- [Saved entries]:
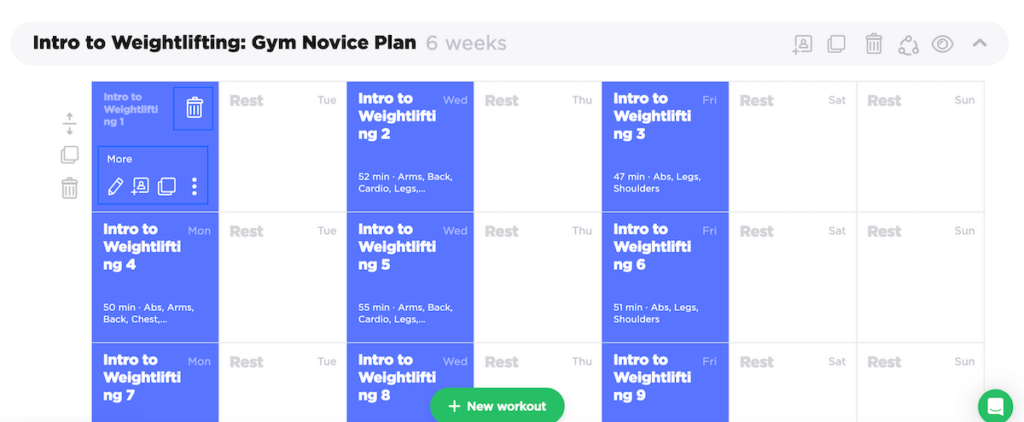Assign workout 1 to a client
Screen dimensions: 1024x422
[141, 186]
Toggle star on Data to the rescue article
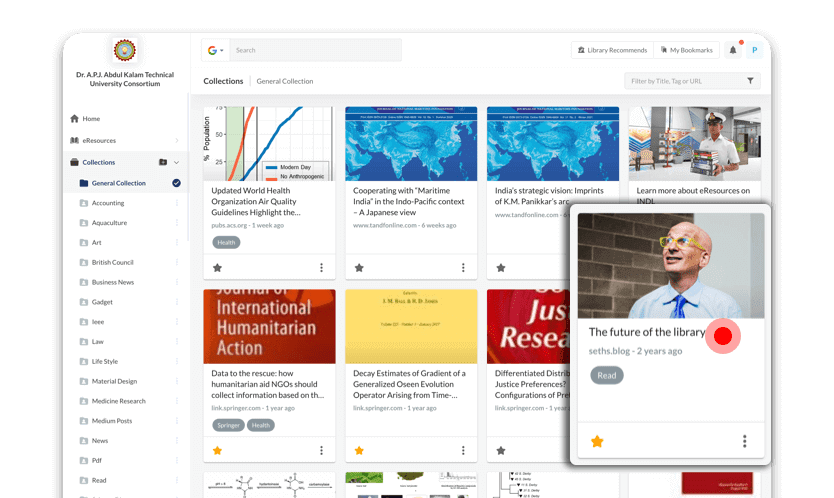The image size is (834, 498). pyautogui.click(x=217, y=451)
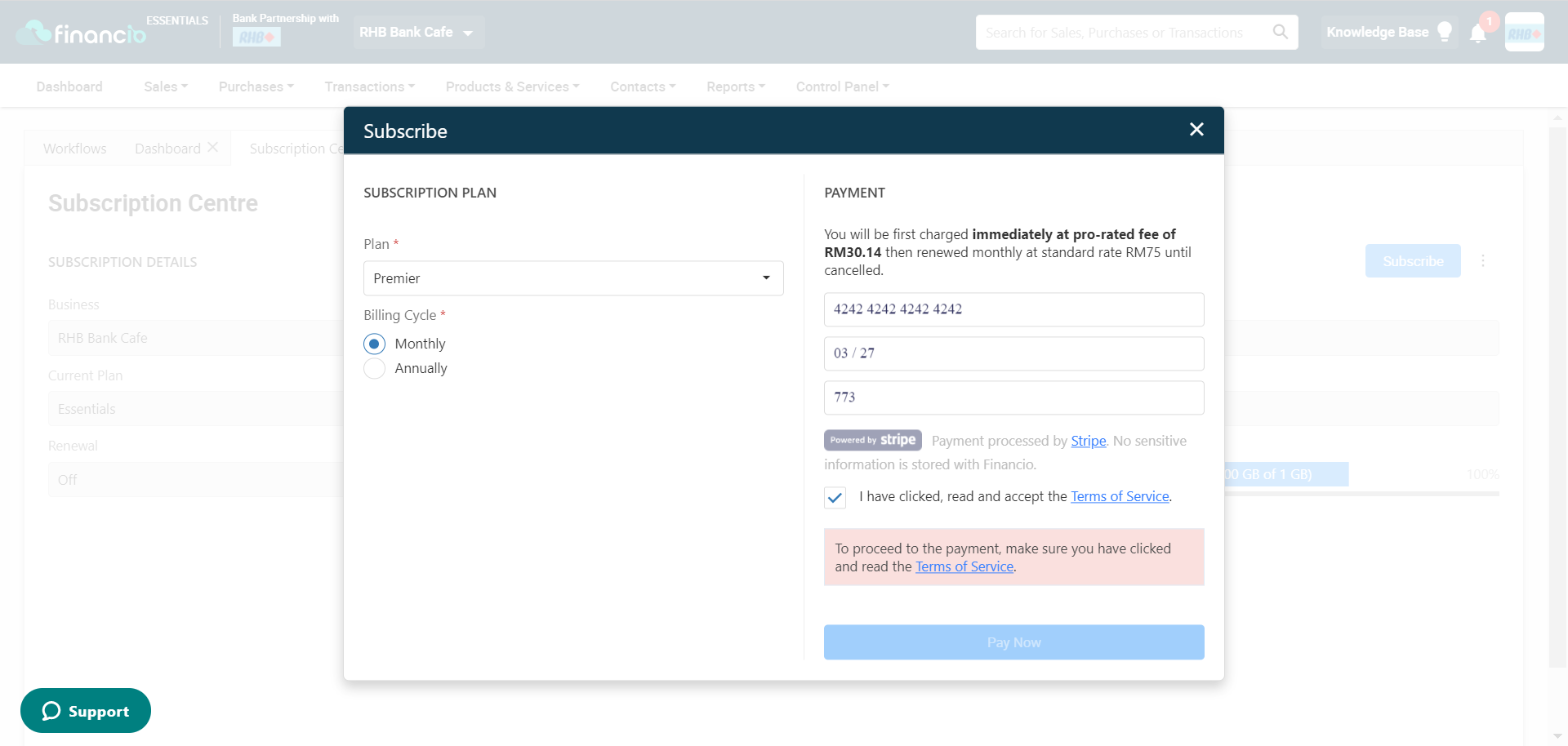This screenshot has width=1568, height=746.
Task: Select the Monthly billing cycle radio
Action: pyautogui.click(x=374, y=344)
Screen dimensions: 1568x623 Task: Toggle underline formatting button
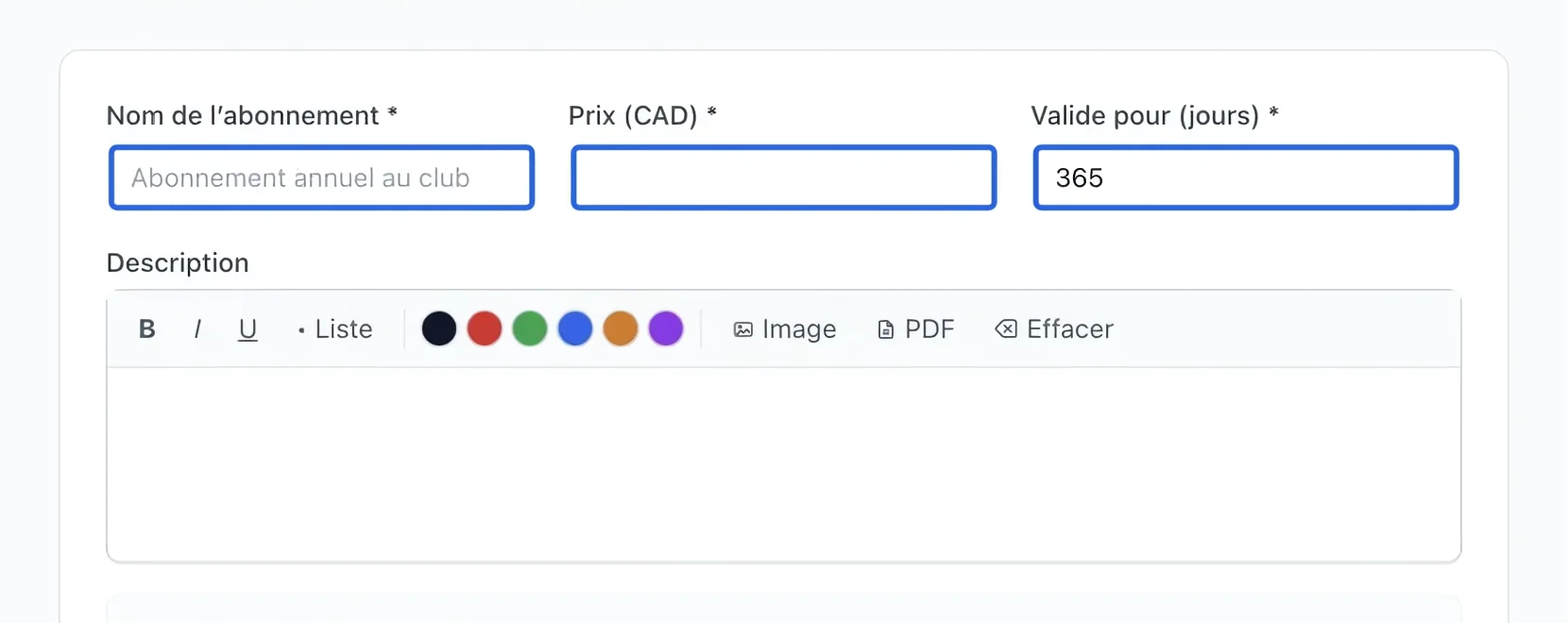247,328
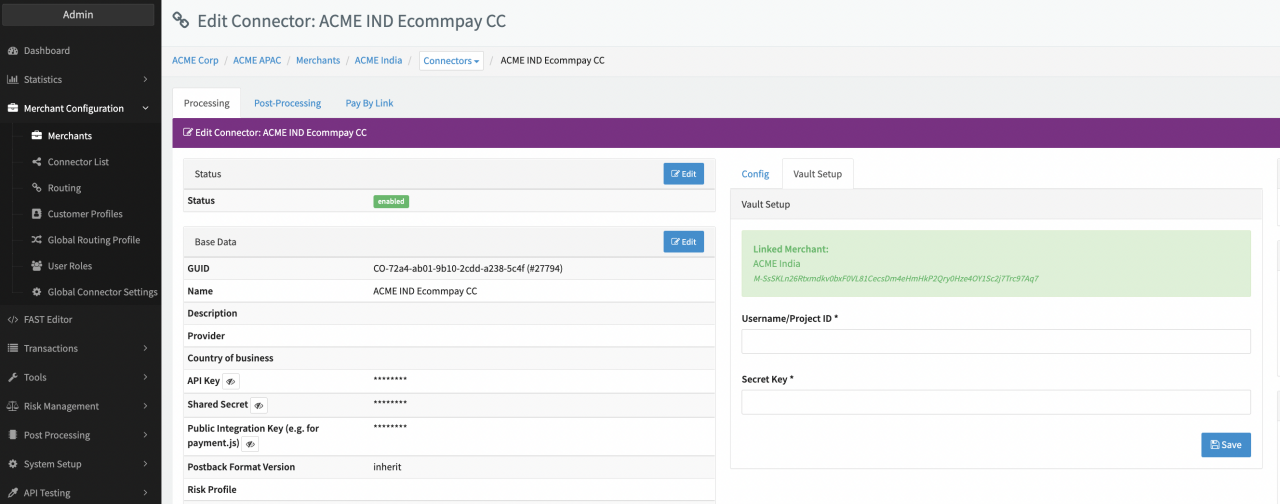Viewport: 1280px width, 504px height.
Task: Click the Global Connector Settings gear icon
Action: pyautogui.click(x=37, y=292)
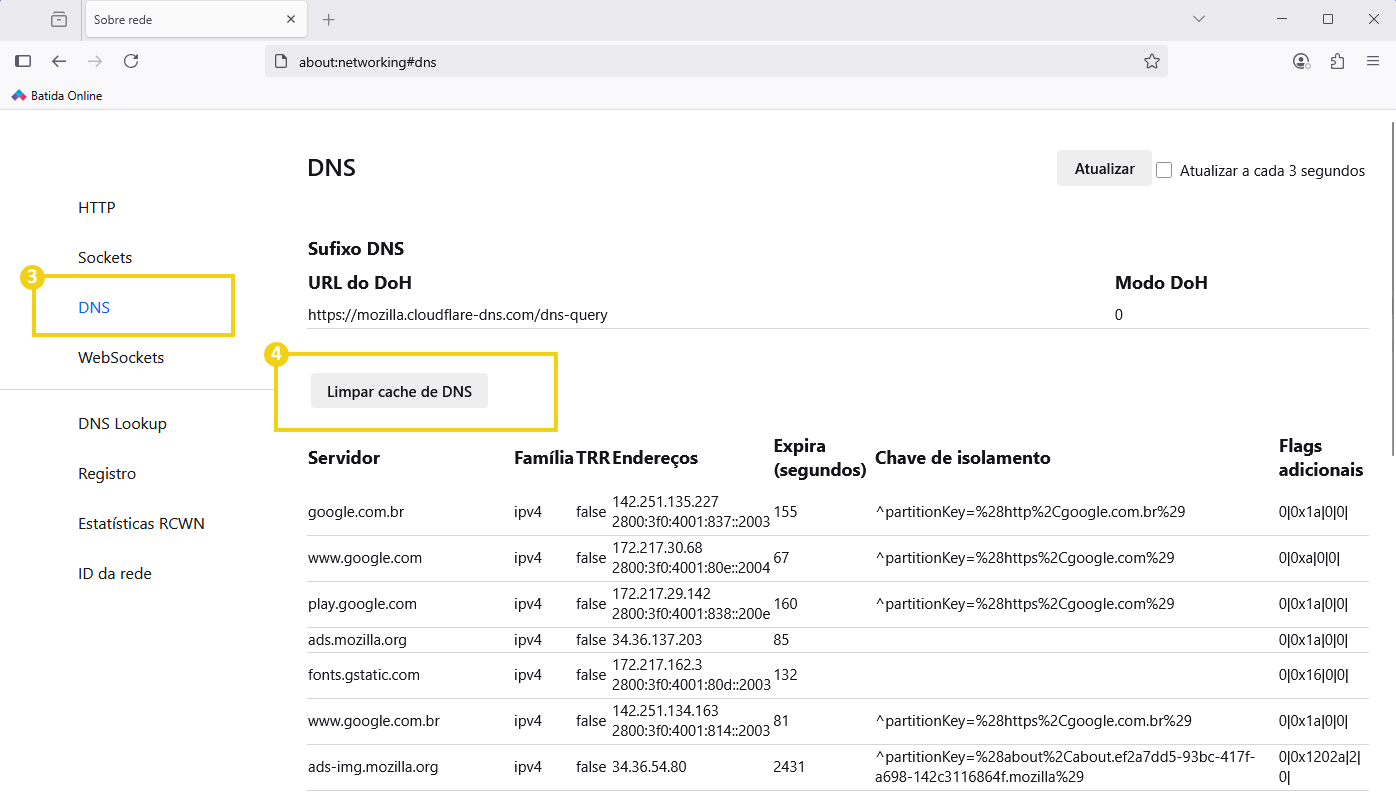Screen dimensions: 1396x792
Task: Click the Firefox View icon in tab bar
Action: tap(59, 19)
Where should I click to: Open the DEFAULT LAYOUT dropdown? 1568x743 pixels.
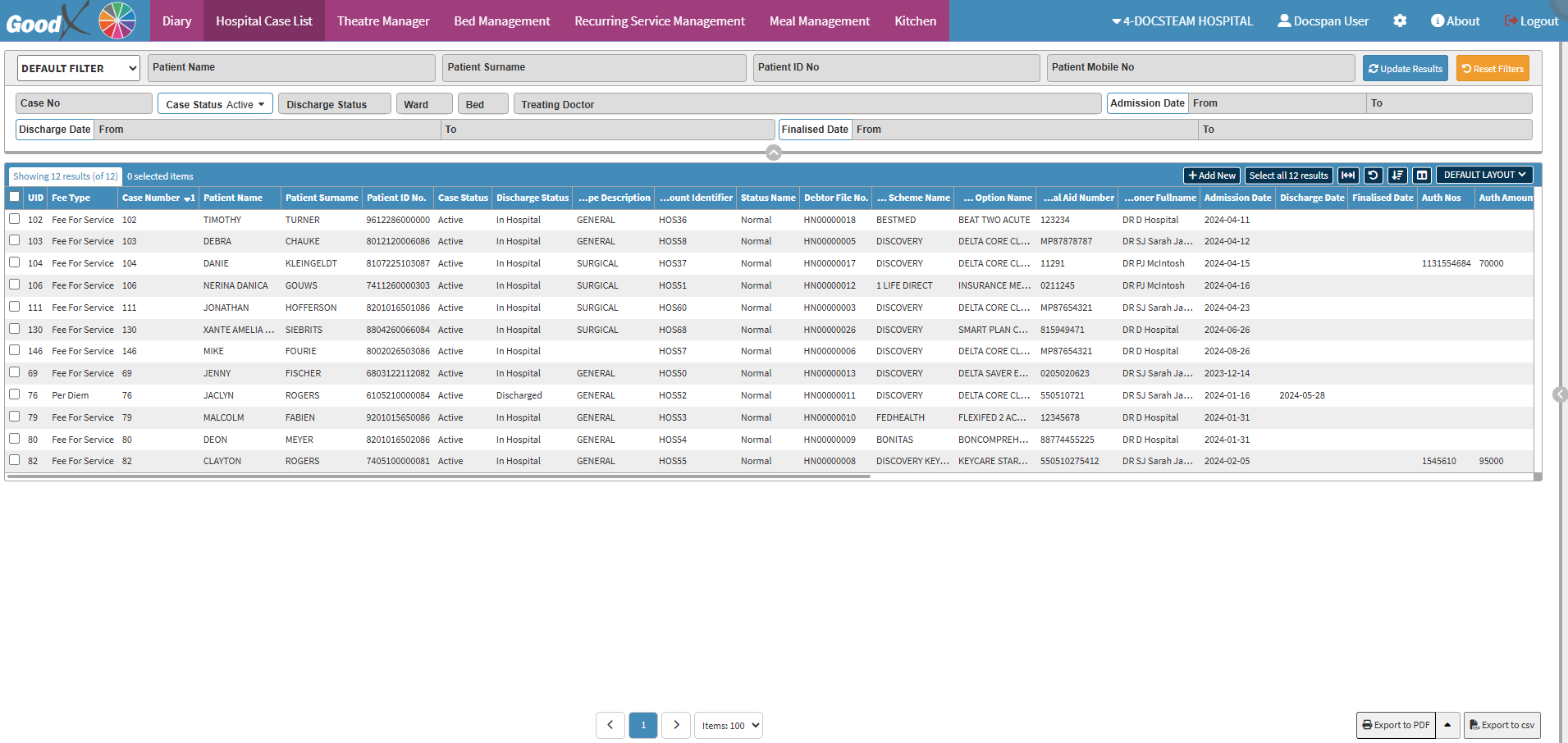1483,175
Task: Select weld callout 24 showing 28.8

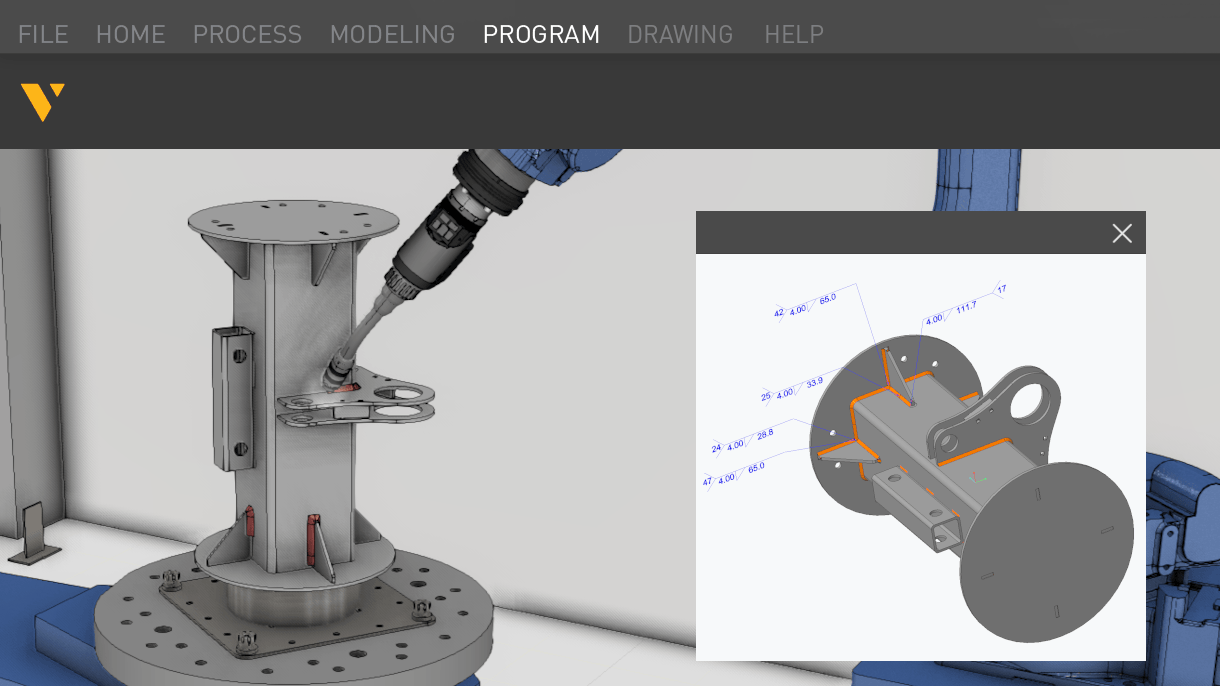Action: [714, 447]
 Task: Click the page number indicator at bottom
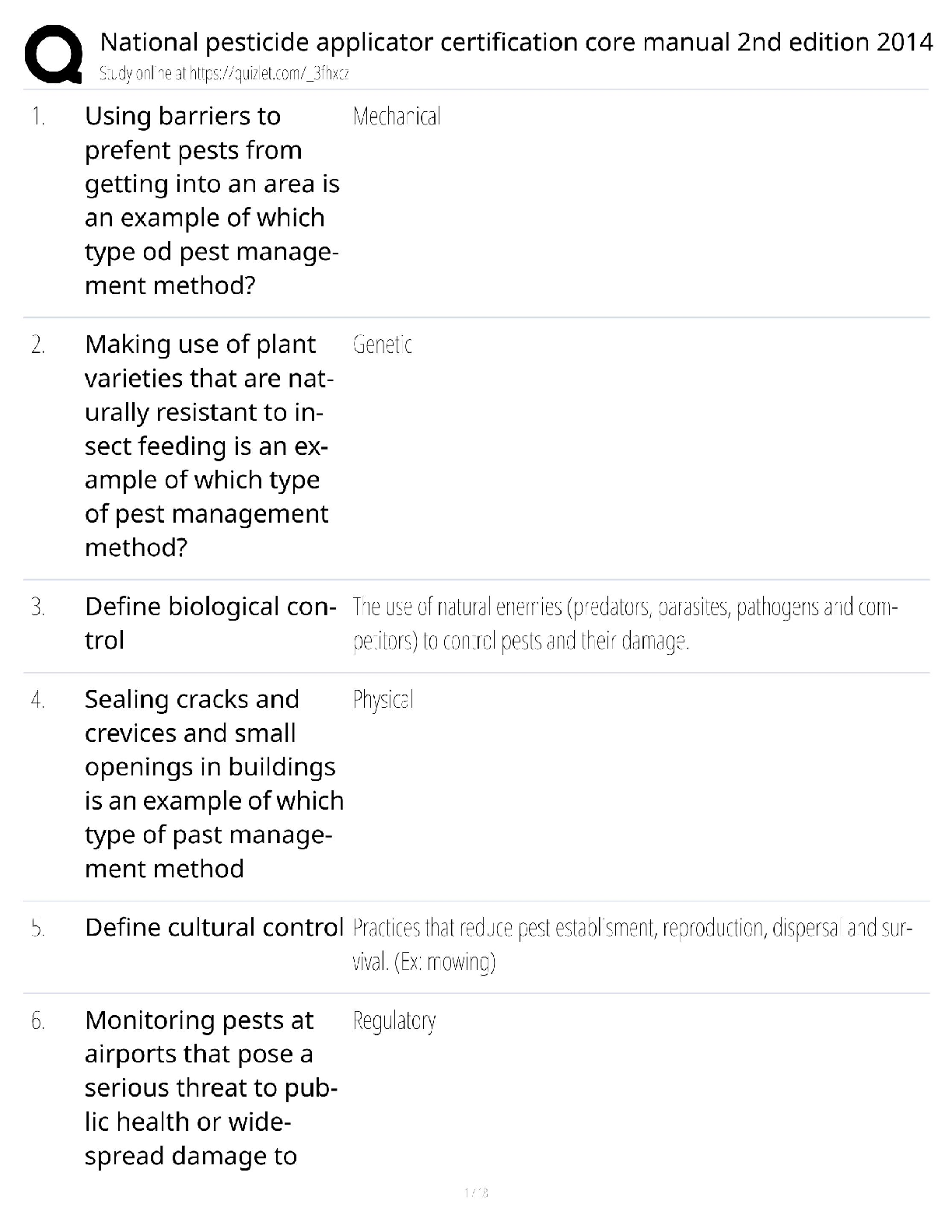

- [ABOUT THIS EXERCISE]:
From the line that contains "Toggle star on Data to the rescue article" down to the last line of the entries above, copy every line exactly and leave out the pictures.

- [FINAL ANSWER]:
Toggle star on Data to the rescue article
The image size is (834, 498). pyautogui.click(x=217, y=451)
This screenshot has width=1568, height=746.
Task: Select the Monthly billing cycle radio
Action: pyautogui.click(x=374, y=344)
Screen dimensions: 1568x623 Task: Toggle underline formatting button
247,328
Viewport: 1280px width, 504px height.
Task: Click the Global Connector Settings gear icon
Action: pyautogui.click(x=37, y=292)
Screen dimensions: 1396x792
Task: Click the Firefox View icon in tab bar
Action: tap(59, 19)
Where should I click to: Open the DEFAULT LAYOUT dropdown? 1568x743 pixels.
1483,175
Task: Select weld callout 24 showing 28.8

Action: [714, 447]
 Task: Click the page number indicator at bottom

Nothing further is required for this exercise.